- [TEXT PROVIDED]:
******************************

Posted by: mike | January 1, 2006 04:27 PM
LSB will not work because
-1 % 2 = -1
So you have to preserve the sign.
Posted by: ilfak | January 1, 2006 04:40 PM
Hi Mike,
Thanks for your nice words! I think this comment is better in the other entry. I'll try to move it there if I find how.
Posted by: ilfak | January 1, 2006 04:41 PM
I see. Mathematically the sign needn't be preserved, I think, but I can see how it might be useful in programming. It still doesn't look very optimal to me, but ok ;)
Posted by: Nonymous | January 1, 2006 05:37 PM
Oh, you are absolutely right about optimization! I should have checked it once more before saying anything :)
Posted by: ilfak | January 2, 2006 03:32 AM
I can't believe people are saying this is anywhere near optimal. For starters, you can obviously delete redundant lines at 2c3, 2c9 and 2ce. And in reality before line eax only had one bit of useful information in it, the high bit. And all instructions from 2c7 to 2d1 either operate on edx (which is wiped out at 2de) or work on eax but don't alter the top bit. So you can delete all instructions from 2c7 to 2d1.
Personally, I came up with the following sequence. I haven't used Intel since before the 386, but I'm assuming the result comes out in edx:eax (H:L).
mov eax, dword ptr [ebp+arg_0]
and eax, 01h
mov edx, dword ptr [ebp+arg_0+4]
add edx, 0
jns lbl
neg eax
lbl: sar edx, 1Fh
retn
I don't know how long it is, and again, I'm not an Intel jock, so maybe it could be even better.
Posted by: how about this? | January 2, 2006 04:04 AM
You are right and I am wrong. The code is far from being optimal. I used the optimization flag in the command line but obviously I dropped it later.
Posted by: Anonymous | January 2, 2006 04:21 AM
The mentioned code sequence has the problem that it contains a jump, which is VERY BAD for performance.

******************************

- [TASK DETAILS]: In the forum thread, what problem does the last comment find in the mentioned code sequence?

- [EXERCISE DATA]:
******************************

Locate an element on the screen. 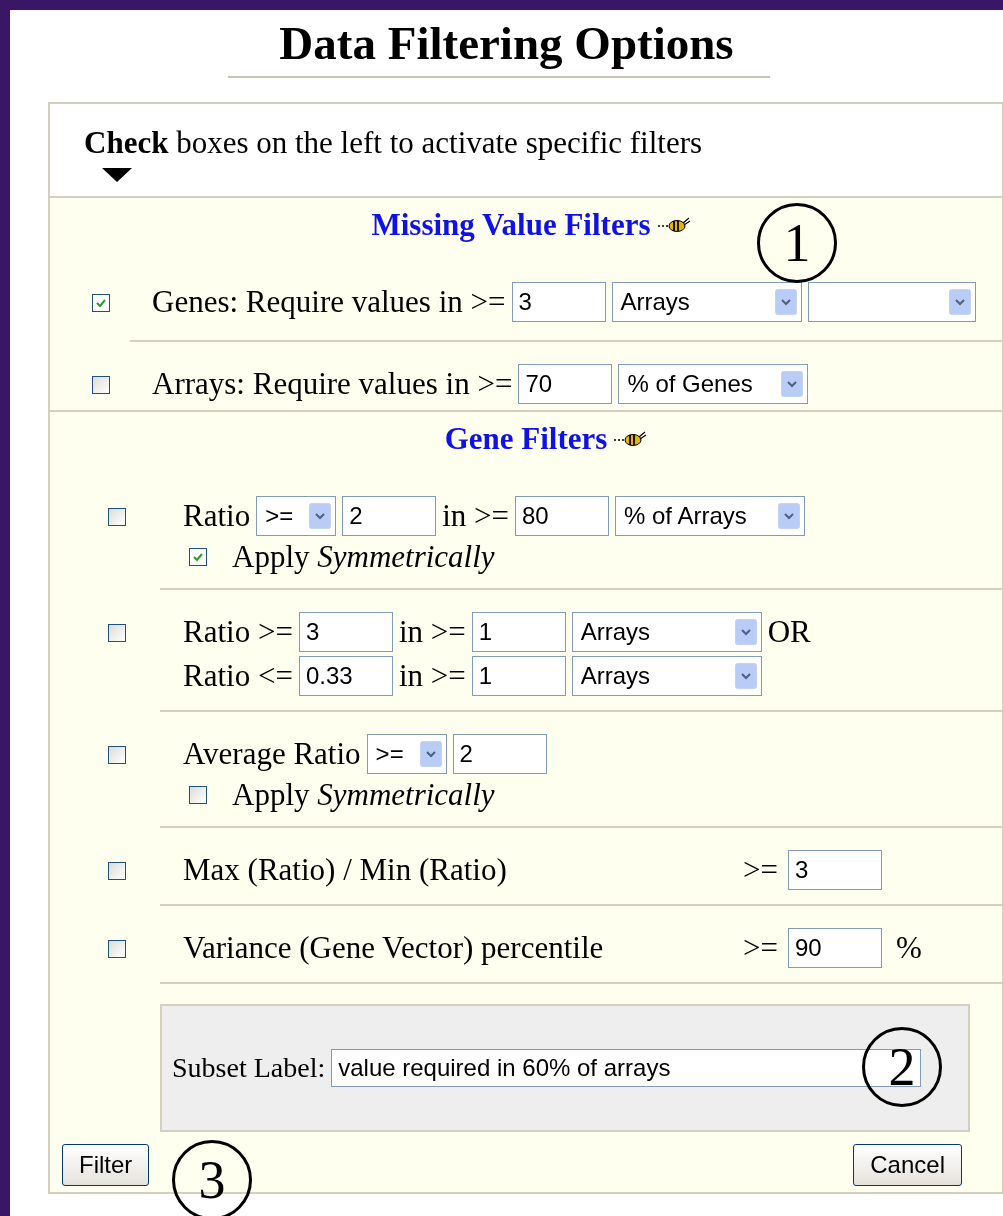 This screenshot has width=1003, height=1216. dropdown: % of Arrays is located at coordinates (710, 516).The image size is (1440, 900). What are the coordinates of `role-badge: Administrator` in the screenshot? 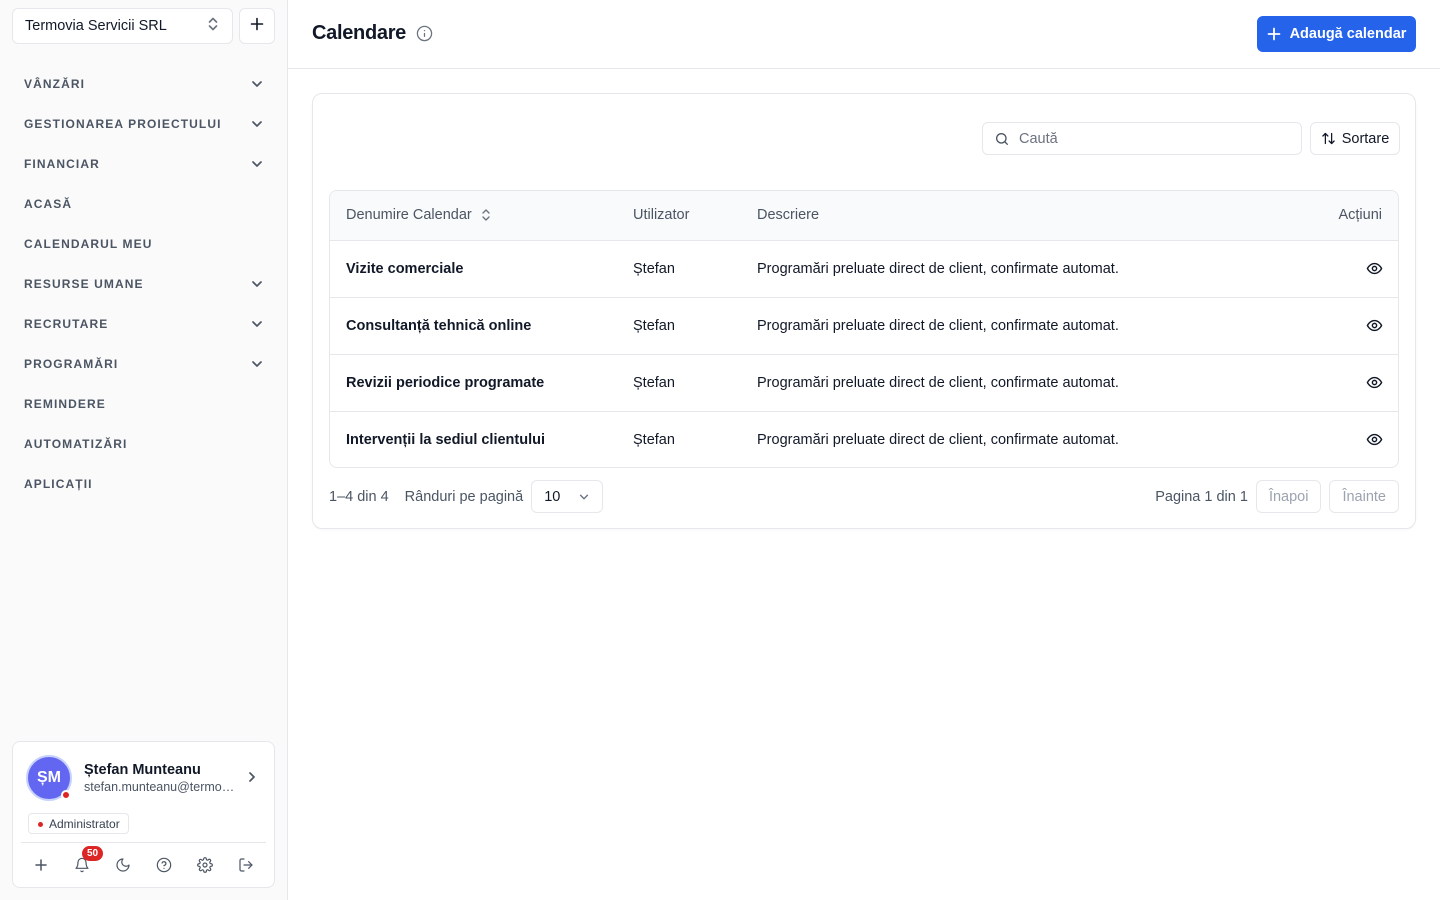 It's located at (78, 824). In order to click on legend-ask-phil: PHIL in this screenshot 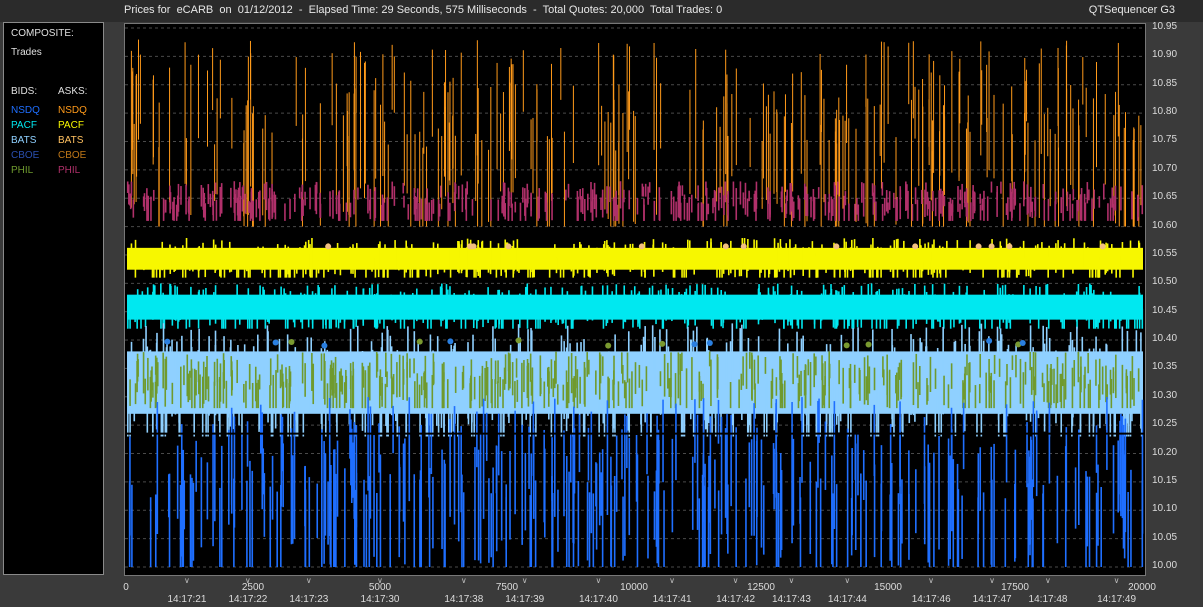, I will do `click(70, 170)`.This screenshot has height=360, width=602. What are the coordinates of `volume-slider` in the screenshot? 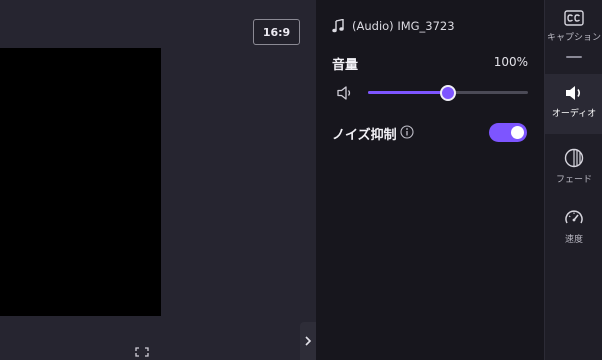 It's located at (448, 93).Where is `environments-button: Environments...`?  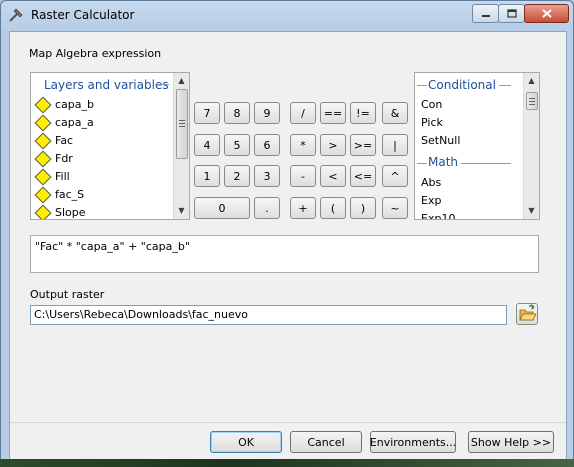 environments-button: Environments... is located at coordinates (413, 442).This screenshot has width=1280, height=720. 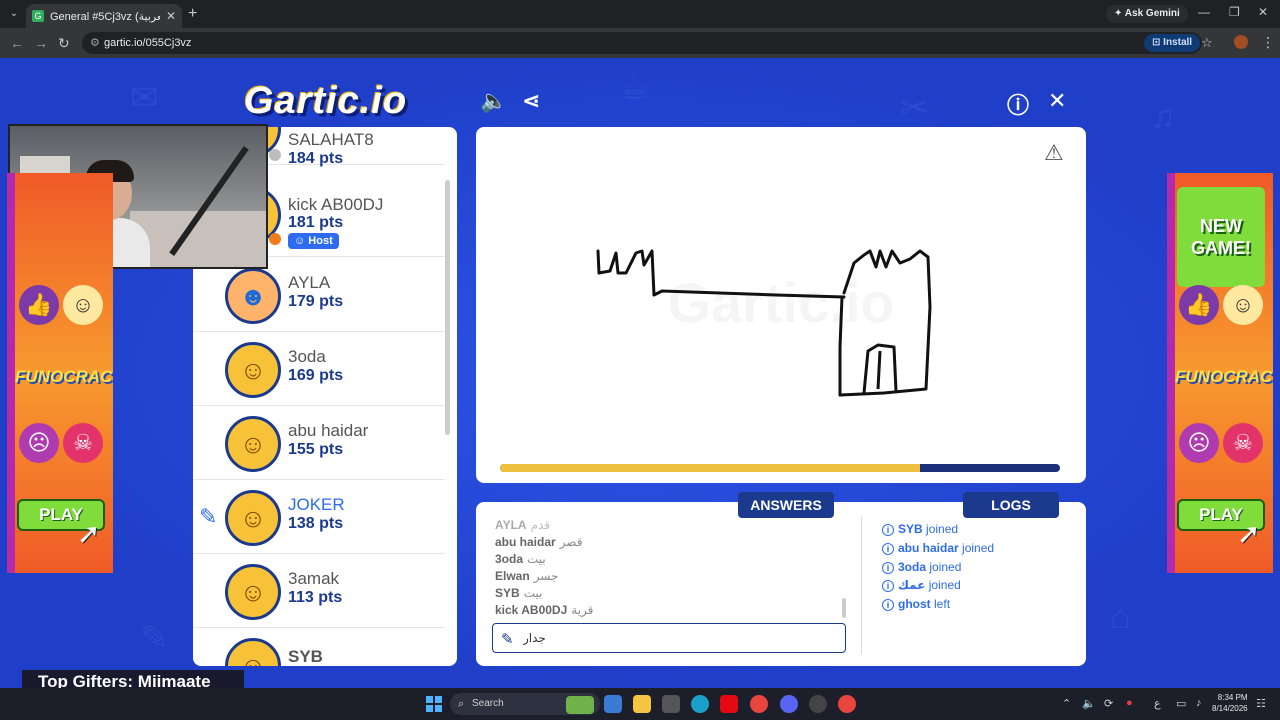 What do you see at coordinates (326, 102) in the screenshot?
I see `gartic-logo: Gartic.io` at bounding box center [326, 102].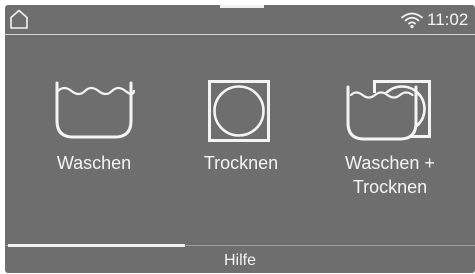  What do you see at coordinates (240, 20) in the screenshot?
I see `status-bar: 11:02` at bounding box center [240, 20].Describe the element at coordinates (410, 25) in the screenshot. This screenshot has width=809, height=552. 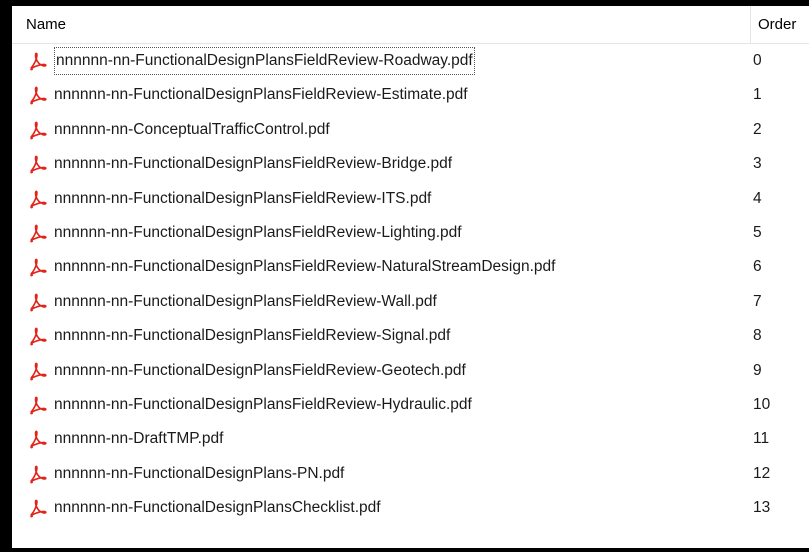
I see `list-header: Name Order` at that location.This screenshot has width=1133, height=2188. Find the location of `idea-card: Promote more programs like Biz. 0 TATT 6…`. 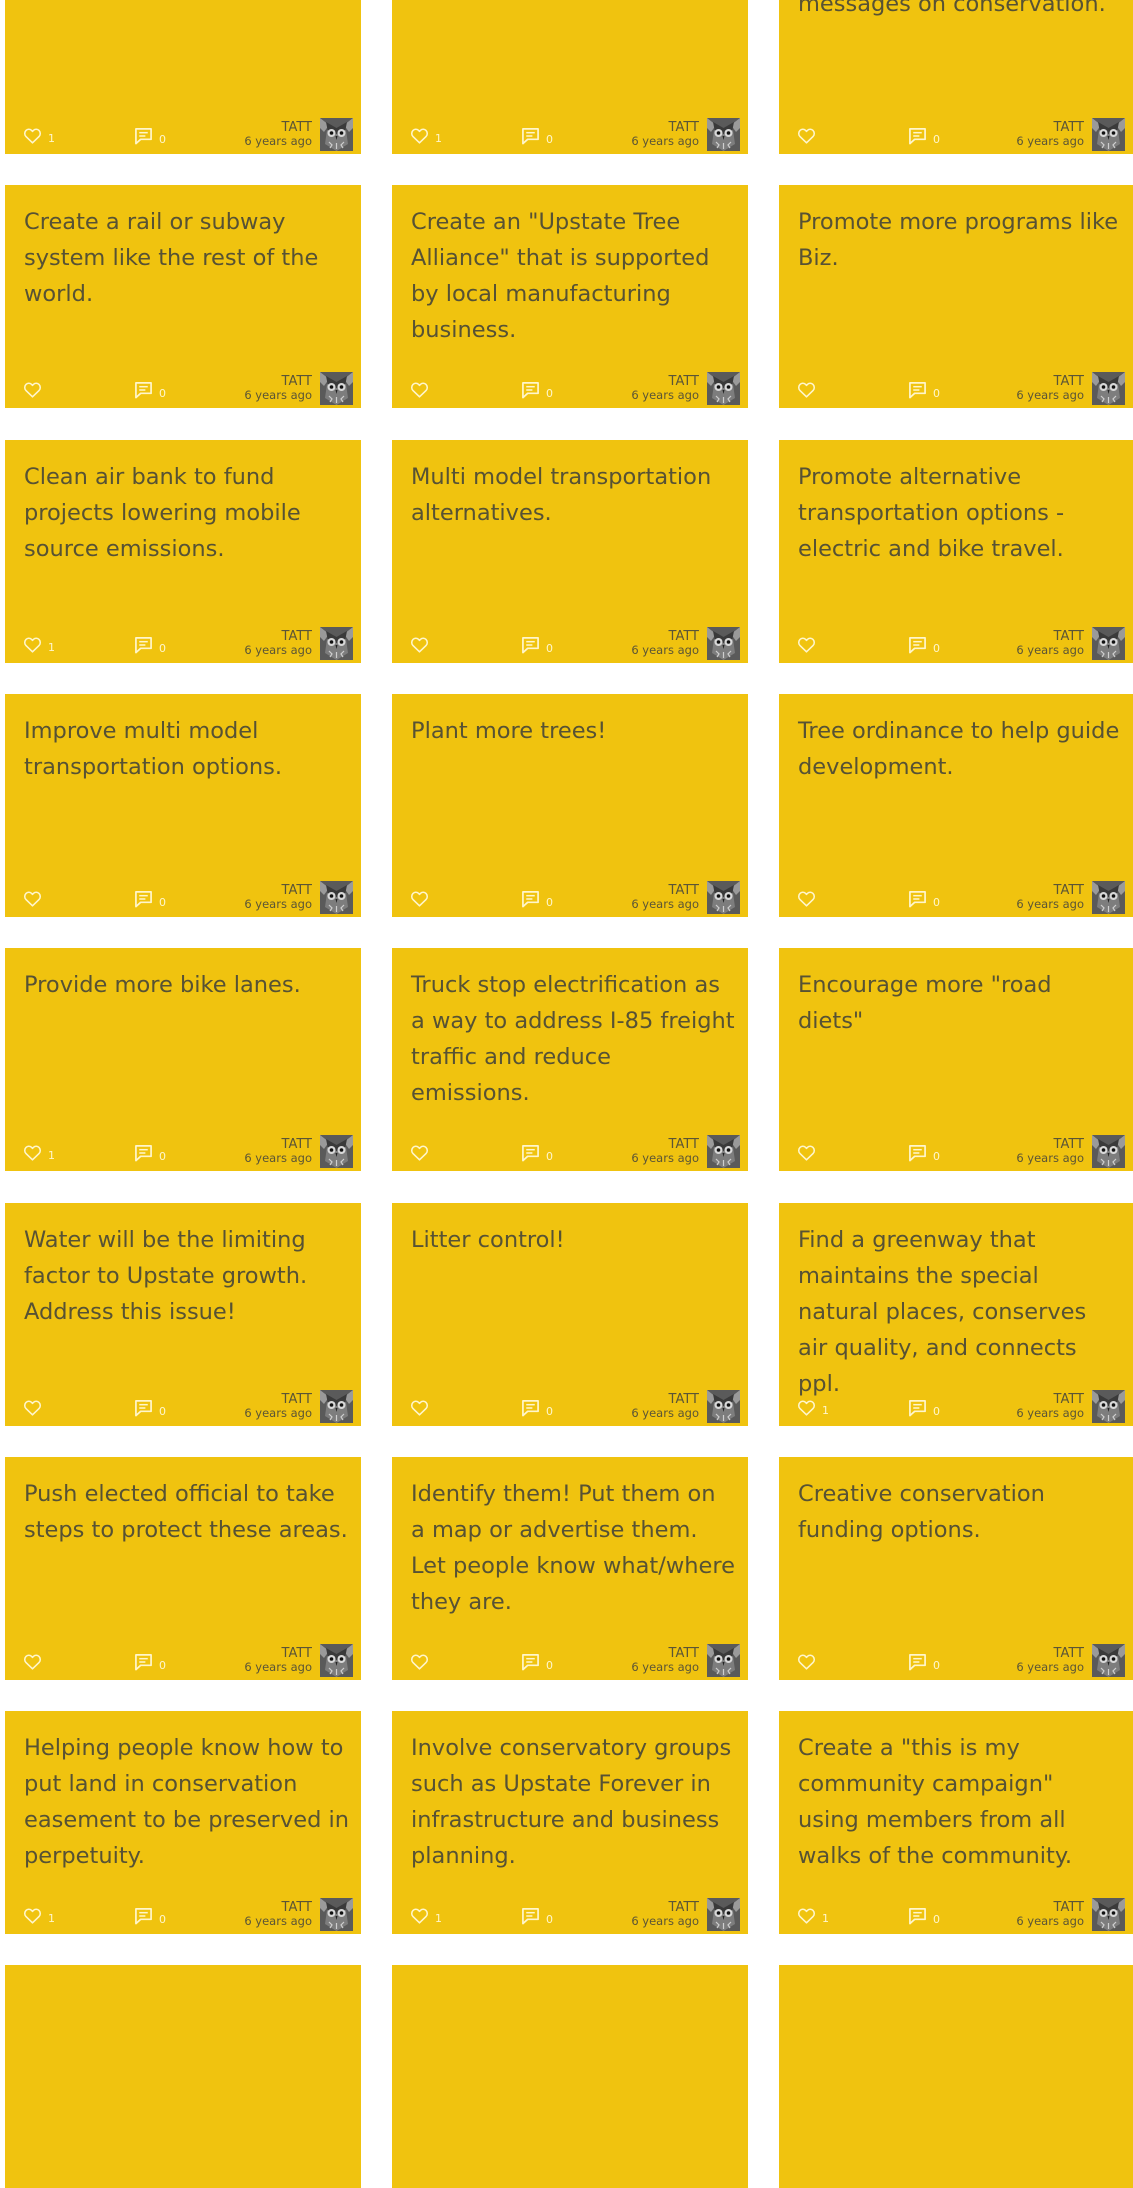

******************************

- [PROBLEM SOLUTION]: It contains a jump, which is very bad for performance.